News
Joe Vesey-Byrne
Mar 28, 2017
JANE BARLOW - WPA POOL/GETTY IMAGES
The government has announced it's intention to 'trigger Article 50' on Wednesday.
What this means is that a formal notification that the UK intends to leave the European Union will be sent to Brussels.
In the absence of an agreement to negotiate further, the UK will leave the EU within two years.
According to the text of Article 50, the negotiations during that time will primarily be about the withdrawal, but will also be 'taking account of the framework for its future relationship with the Union'.
Despite the mention of this 'framework', the negotiations will not cover a comprehensive trade deal between the UK and the EU.
For the deal on withdrawal to be ratified requires a 'super qualified majority' of the 27 other members of the EU, a term which here means at least 72 per cent of member states representing 65 per cent of the population. The European Parliament will also ratify.
John Kerr, the former British diplomat who drafted Article 50 of the Lisbon Treaty, which Britain signed in 2009, claims that this process is revocable.

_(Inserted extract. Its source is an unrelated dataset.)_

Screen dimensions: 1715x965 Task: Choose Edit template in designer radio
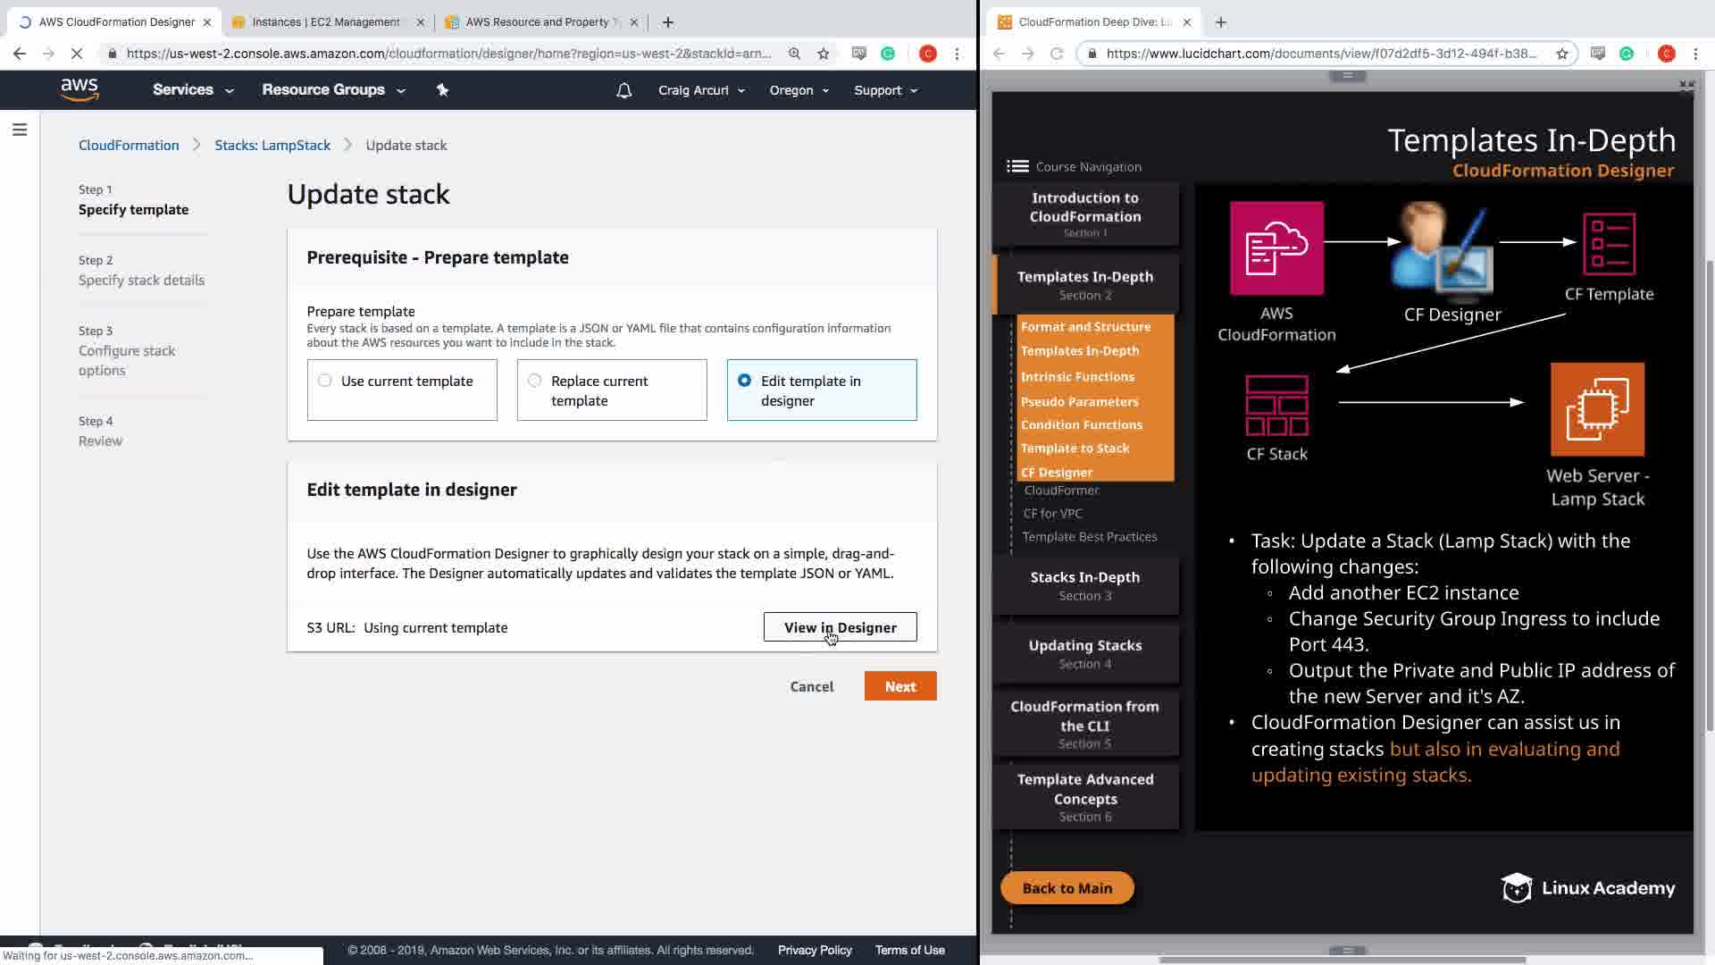744,381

Speaking to the BBC in November, the Remain campaigner and member of the House of Lords said:
It is not irrevocable.
You can change your mind while the process is going on.
During that period, if a country were to decide actually we don't want to leave after all, everybody would be very cross about it being a waste of time.
They might try to extract a political price but legally they couldn't insist that you leave.
Lawyers for the UK and the EU claim the opposite.
The UK Supreme Court, in its decision the required the House of Commons to vote on a bill triggering Article 50 (which the House did in early March) made a procedural assumption that article 50 was irrevocable.
Moreover the justice secretary Liz Truss spoke on the Andrew Marr Show recently stated that:
My understanding is the that it is irrevocable.
However, the official advice given to the House of Lords was that there is nothing in the text of Article 50 which formally prevents a member state from reversing its decision.
It is the official position of the UK government that it will not 'undo' its decision.